*WORK REQUIRED*:
Go through the records and show each line where the word "will" occurs.

*Source records*:
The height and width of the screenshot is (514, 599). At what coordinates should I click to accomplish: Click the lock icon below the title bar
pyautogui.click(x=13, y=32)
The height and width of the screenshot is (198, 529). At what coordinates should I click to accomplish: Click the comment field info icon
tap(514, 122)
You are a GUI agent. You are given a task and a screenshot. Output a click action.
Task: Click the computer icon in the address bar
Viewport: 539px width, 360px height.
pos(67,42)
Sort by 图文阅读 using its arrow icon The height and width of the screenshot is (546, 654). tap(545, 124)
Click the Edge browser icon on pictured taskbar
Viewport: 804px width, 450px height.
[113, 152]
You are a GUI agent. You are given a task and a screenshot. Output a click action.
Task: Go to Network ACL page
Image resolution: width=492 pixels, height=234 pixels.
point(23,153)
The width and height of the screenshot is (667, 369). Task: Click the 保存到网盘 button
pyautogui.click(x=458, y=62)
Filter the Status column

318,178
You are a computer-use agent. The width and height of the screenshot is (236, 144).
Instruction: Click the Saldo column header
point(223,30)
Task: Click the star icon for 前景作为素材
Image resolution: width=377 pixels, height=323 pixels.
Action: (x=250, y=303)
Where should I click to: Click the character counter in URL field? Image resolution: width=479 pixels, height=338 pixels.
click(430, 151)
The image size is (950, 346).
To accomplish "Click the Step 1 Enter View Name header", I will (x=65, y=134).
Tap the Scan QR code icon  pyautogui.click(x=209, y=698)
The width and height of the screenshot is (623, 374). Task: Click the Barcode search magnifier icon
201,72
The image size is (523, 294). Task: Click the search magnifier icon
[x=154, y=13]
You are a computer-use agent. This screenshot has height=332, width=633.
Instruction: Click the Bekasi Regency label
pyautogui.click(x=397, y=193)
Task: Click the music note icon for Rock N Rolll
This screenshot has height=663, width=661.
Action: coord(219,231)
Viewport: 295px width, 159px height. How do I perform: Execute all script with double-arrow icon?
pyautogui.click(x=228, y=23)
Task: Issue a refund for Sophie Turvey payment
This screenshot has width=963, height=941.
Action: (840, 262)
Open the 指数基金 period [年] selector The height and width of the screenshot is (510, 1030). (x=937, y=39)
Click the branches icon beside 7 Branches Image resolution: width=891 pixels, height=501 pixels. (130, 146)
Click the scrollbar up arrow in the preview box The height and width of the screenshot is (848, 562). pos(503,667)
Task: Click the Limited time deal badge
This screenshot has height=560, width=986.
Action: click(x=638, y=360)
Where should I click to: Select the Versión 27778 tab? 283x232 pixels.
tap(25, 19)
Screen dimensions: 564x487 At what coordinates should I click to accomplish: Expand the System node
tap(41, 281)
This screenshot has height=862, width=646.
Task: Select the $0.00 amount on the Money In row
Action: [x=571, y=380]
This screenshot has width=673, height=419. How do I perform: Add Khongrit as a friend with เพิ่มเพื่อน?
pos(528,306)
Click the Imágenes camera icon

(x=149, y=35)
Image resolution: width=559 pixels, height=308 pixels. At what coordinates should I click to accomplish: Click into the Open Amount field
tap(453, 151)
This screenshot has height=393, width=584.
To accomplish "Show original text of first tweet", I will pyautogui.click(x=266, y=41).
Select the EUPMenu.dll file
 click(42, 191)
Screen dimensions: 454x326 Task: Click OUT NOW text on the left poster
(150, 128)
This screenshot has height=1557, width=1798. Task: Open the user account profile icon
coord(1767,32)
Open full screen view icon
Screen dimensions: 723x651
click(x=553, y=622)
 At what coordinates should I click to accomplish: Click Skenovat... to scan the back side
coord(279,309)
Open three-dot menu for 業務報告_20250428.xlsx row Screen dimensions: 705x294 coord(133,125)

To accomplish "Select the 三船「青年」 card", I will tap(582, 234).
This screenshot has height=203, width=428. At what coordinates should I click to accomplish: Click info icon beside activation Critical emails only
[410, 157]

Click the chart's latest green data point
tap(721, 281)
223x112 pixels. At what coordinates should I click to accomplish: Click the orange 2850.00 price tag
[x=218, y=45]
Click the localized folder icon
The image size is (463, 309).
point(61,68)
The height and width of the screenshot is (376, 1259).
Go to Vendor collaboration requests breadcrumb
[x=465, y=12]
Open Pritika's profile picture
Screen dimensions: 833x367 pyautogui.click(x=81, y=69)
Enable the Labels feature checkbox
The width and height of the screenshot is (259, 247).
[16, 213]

*YOUR SOLUTION*:
To accomplish "Click the Step 1 Enter View Name header", I will (x=65, y=134).
To accomplish "Show original text of first tweet", I will pyautogui.click(x=266, y=41).
To accomplish "Select the 三船「青年」 card", I will tap(582, 234).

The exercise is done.